Ishiguro, Kazuo. An Artist of the Floating World (Farber and Farber, Re-issue, 2005).
In An Artist of the Floating World, Kazuo Ishiguro offers readers of the English language an authentic look at postwar Japan, "a floating world" of changing cultural behaviors, shifting societal patterns and troubling questions. Ishiguro, who was born in Nagasaki in 1954 but moved to England in 1960, writes the story of Masuji Ono, a bohemian artist and purveyor of the night life who became a propagandist for Japanese imperialism during the war. But the war is over.

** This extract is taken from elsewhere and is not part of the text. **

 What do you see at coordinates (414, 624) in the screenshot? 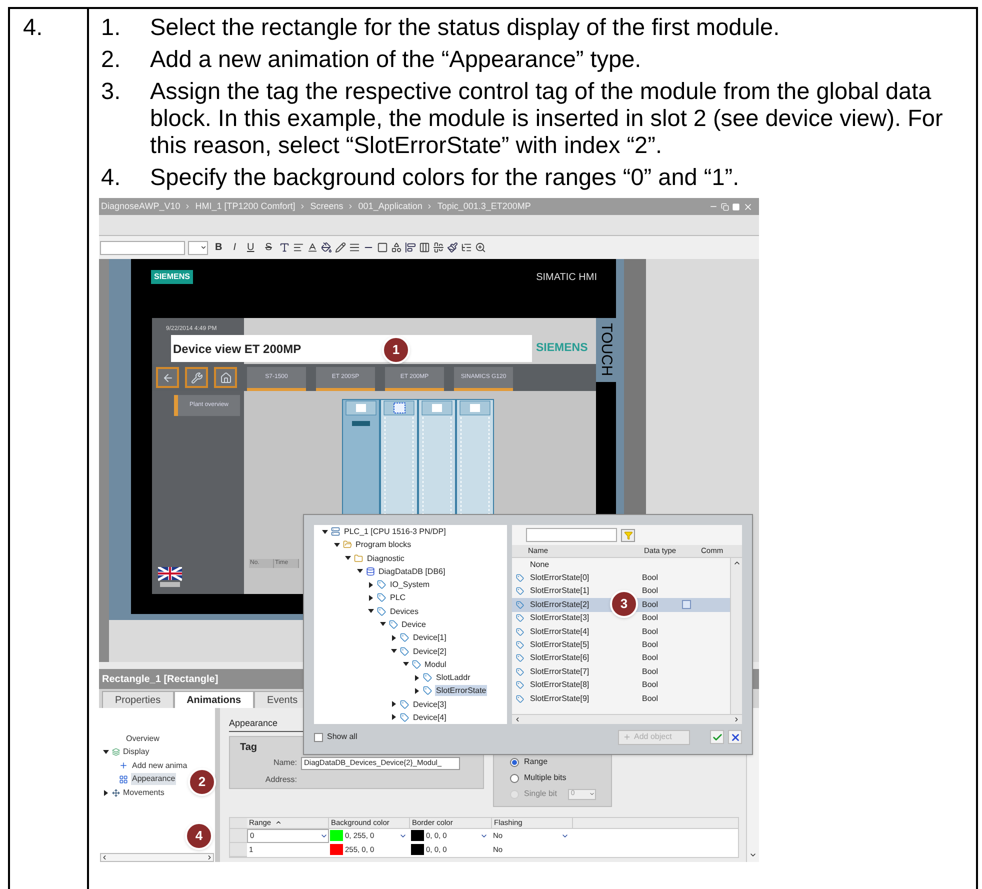
I see `tree-item: Device` at bounding box center [414, 624].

Japan lost, Ono's wife and son have been killed, and many young people blame the imperialists for leading the country to disaster. What's left for Ono? Ishiguro's treatment of this story earned a 1986 Whitbread Prize. (Amazon.com)

Ishiguro, Kazuo. Remains of the Day (Farber and Farber, Re-issue, 2005).
The novel's narrator, Stevens, is a perfect English butler who tries to give his narrow existence form and meaning through the self-effacing, almost mystical practice of his profession. In a career that spans the Second World War, Stevens is oblivious of the real life that goes on around him—obviously, for instance, of the fact that his aristocrat employer is a Nazi sympathizer. Still, there are even larger matters at stake in this heartbreaking, pitch-perfect novel--namely, Stevens' own ability to allow some bit of life-affirming love into his tightly repressed existence.

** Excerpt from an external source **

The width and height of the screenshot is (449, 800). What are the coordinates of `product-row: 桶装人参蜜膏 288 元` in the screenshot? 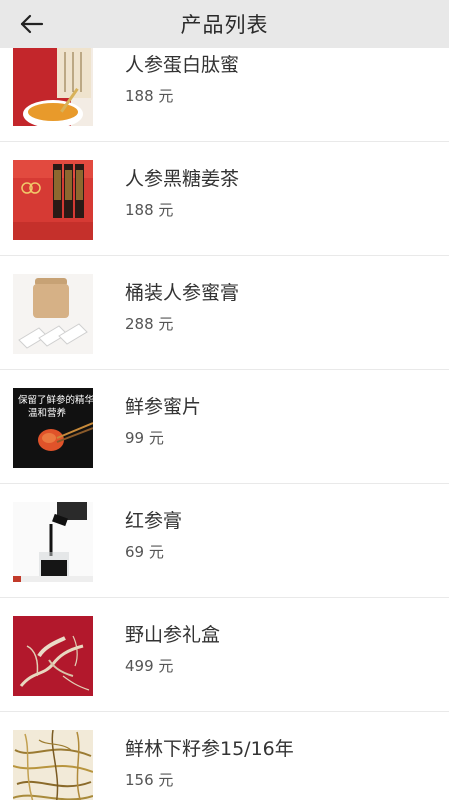 It's located at (224, 313).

Ishiguro, Kazuo. When We Were Orphans (Knopf Publishing Group, 2001).
When Christopher Banks becomes a private detective, he fulfills a lifelong ambition. However, none of his new professional chores have the force of one very personal assignment: Banks decides to return to his Shanghai birthplace to trace his parents, who disappeared when he was just a boy. In the hands of a less adept novelist, this plot would slip quickly into well-worn tracks. In the hands of Kazuo Ishiguro, the author of Booker Prize-winning Remains of the Day, the narrative becomes a subtle instrument, registering cultural nuances and character changes.

Ishiguro, Kazuo. A Pale View of Hills (Vintage, 1990).
The story of Etsuko, a Japanese woman now living alone in England, dwelling on the recent suicide of her daughter. In a story where past and present confuse, she relives scenes of Japan's devastation in the wake of World War II.

Ishikawa, Tatsuzo. Soldiers Alive (University of Hawaii Press, 2003).
When the editors of Chuo koron, Japan's leading liberal magazine, sent the prize-winning young novelist Ishikawa Tatsuzo to war ravaged China in early 1938, they knew the independent-minded writer would produce a work wholly different from the lyrical and sanitized war reports then in circulation. They could not predict, however, that Ishikawa would write an unsettling novella so grimly realistic it would promptly be banned and lead to the author's conviction on charges of "disturbing peace and order." Decades later, Soldiers Alive remains a deeply disturbing and eye-opening account of the Japanese march on Nanking and its aftermath. In its unforgettable depiction of an ostensibly altruistic war's devastating effects on the soldiers who fought it and the civilians they presumed to "liberate," Ishikawa's work retains its power to shock, inform, and provoke.